Infox ou vidéotox …
Corina Cristea, 03.09.2021, 11:01
Sortie en 2017, la technologie Deepfakes (vidéotox) gagne du terrain. Cette technique de synthèse multimédia reposant sur l’intelligence artificielle peut en effet créer des photos convaincantes, bien que complètement fictives, et tout cela à partir de rien. Elle peut y insérer aussi du son, pour créer des « clones vocaux » de personnalités publiques : des skins vocaux, utilisés dans diverses escroqueries, par exemple. Ou elle peut encore produire des images vidéo, dans lesquelles des personnalités apparaissent dans des poses plus ou moins compromettantes, tout en étant parfaitement fausses.
Très brièvement, le terme fait référence à une technique de synthèse d’images et de son pour créer du contenu. Il est notoire le canular suite auquel la filiale britannique d’une société allemande du secteur de l’énergie a fait virer sur un compte bancaire hongrois environ 200 000 livres, suite à un appel téléphonique au cours duquel un fraudeur a imité la voix du PDG allemand. Un autre faux célèbre a eu au premier plan l’entrepreneur Elon Musk, une vidéo dans laquelle il annonçait que Tesla commencerait à produire des voitures volantes. Un cas d’école pour l’étendue des dégâts que la technologie des infox vidéo risque de produire. Bien entendu, dans certains cas, la technologie des trucages vidéo élaborés peut être amusante – vous pouvez ainsi insérer votre image pour devenir un personnage d’un film d’animation, par exemple – ou utile, comme c’est le cas avec le musée Dalí en Floride, qui, en utilisant une technologie avancée de changement de visage, « ramène à la vie le maître du surréalisme », qui présente son art en personne, et se prend en selfie avec les visiteurs.
Au-delà du côté drôle ou pratique cependant, demeure la menace qui fait peser sur le monde l’utilisation malveillante de ladite technologie. Beaucoup de vidéos obtenues par ce truchement, des vidéos à caractère pornographique, font ainsi apparaître, à l’aide de divers algorithmes, des actrices célèbres à la place des protagonistes réelles. Mais les experts affirment que les fausses vidéos obtenues à l’aide de la technologie Deepfake, peuvent piéger monsieur et madame Tout-le-Monde, sans aucune distinction et sans que l’indélicat producteur dispose d’une qualification quelconque. Relativement nouveau, le trucage vidéo hyper-réaliste est très rapidement devenu un véritable défi posé par les nouvelles technologies, une infox beaucoup plus élaborée et crédible, en quelque sorte une continuation prévisible et un perfectionnement de l’infox, au rythme de l’évolution de l’intelligence artificielle.

*CONSIGNES*:
1) D'après le texte fourni, pourquoi la filiale britannique d'une société allemande du secteur de l'énergie a-t-elle viré environ 200 000 livres sur un compte bancaire hongrois ? Répondez en une à trois phrases.
2) Répondez à ces questions sur le texte fourni :
(a) En quelle année la technologie Deepfakes est-elle sortie ?
(b) Qu'annonçait Elon Musk dans la fausse vidéo où il apparaissait ?
(c) Dans quel État se trouve le musée Dalí mentionné ?
3) Recopiez le passage du texte fourni qui commence par « Infox ou vidéotox » et se termine par « étant parfaitement fausses. », en substituant « apprentissage automatique » à « intelligence artificielle ».
Les enregistrements forment un matériau indépendant du texte fourni.

*DONNÉES FOURNIES*:
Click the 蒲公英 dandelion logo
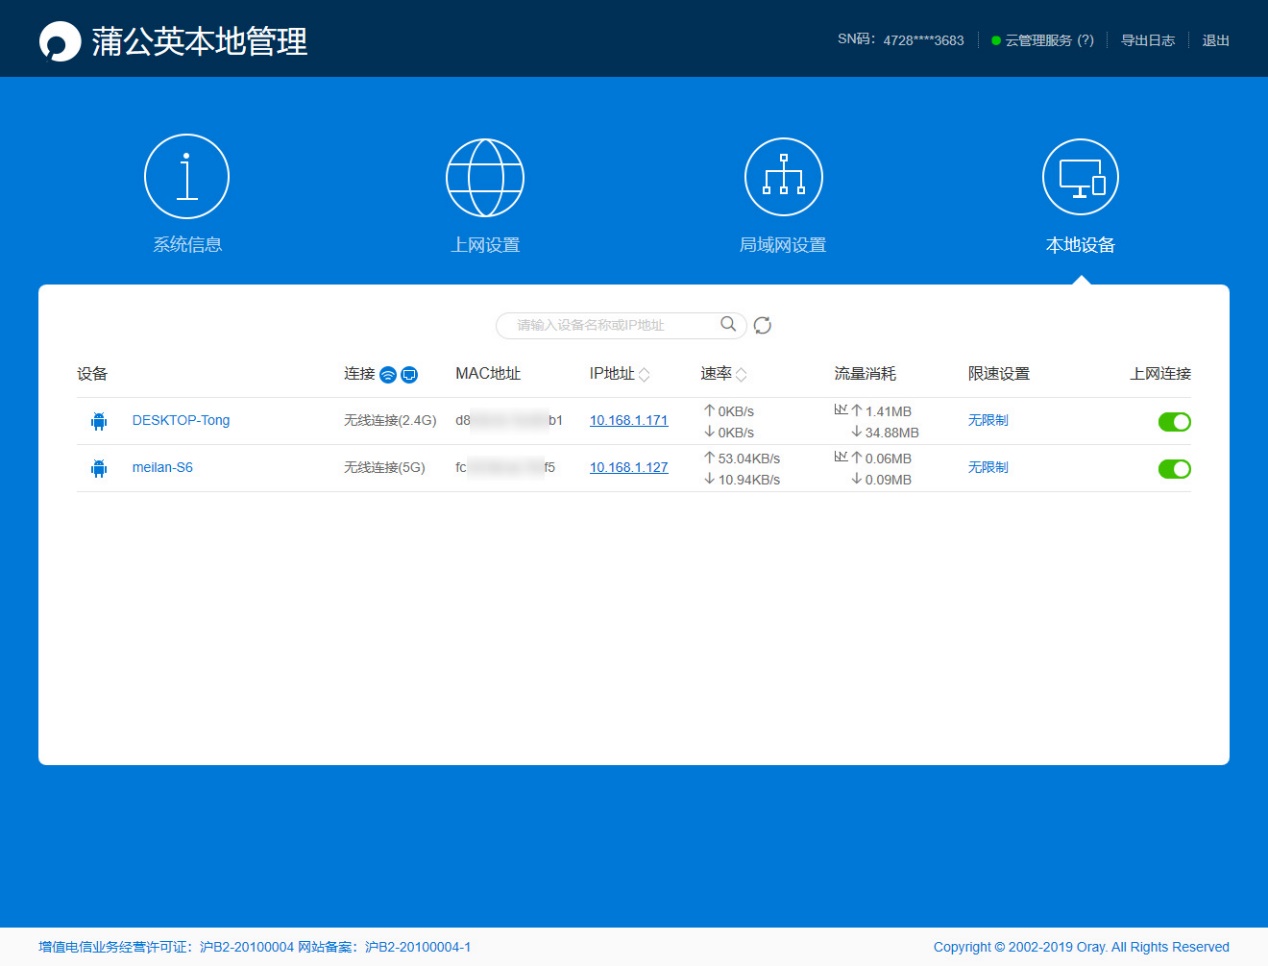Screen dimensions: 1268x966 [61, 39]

==

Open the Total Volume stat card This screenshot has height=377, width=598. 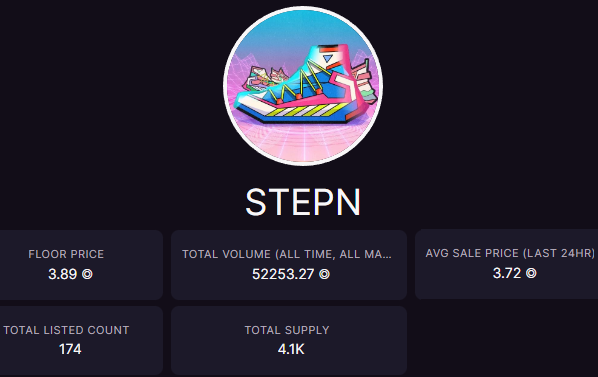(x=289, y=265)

* * *

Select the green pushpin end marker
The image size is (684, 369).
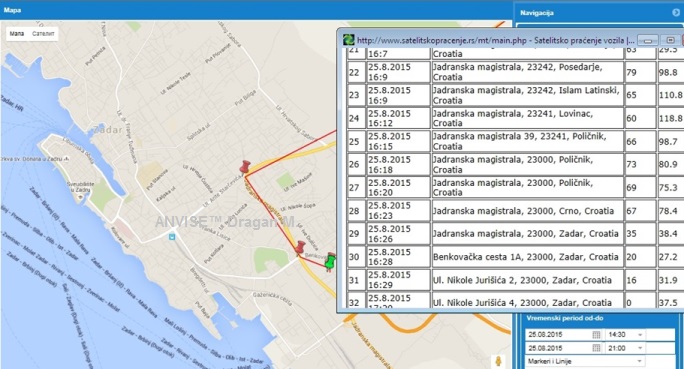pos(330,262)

*SOLUTIONS*:
1) La filiale a fait ce virement à la suite d'un appel téléphonique. Au cours de cet appel, un fraudeur avait imité la voix du PDG allemand.

2)
(a) En 2017.
(b) Que Tesla commencerait à produire des voitures volantes.
(c) En Floride.

3)
Infox ou vidéotox …
Corina Cristea, 03.09.2021, 11:01
Sortie en 2017, la technologie Deepfakes (vidéotox) gagne du terrain. Cette technique de synthèse multimédia reposant sur l’apprentissage automatique peut en effet créer des photos convaincantes, bien que complètement fictives, et tout cela à partir de rien. Elle peut y insérer aussi du son, pour créer des « clones vocaux » de personnalités publiques : des skins vocaux, utilisés dans diverses escroqueries, par exemple. Ou elle peut encore produire des images vidéo, dans lesquelles des personnalités apparaissent dans des poses plus ou moins compromettantes, tout en étant parfaitement fausses.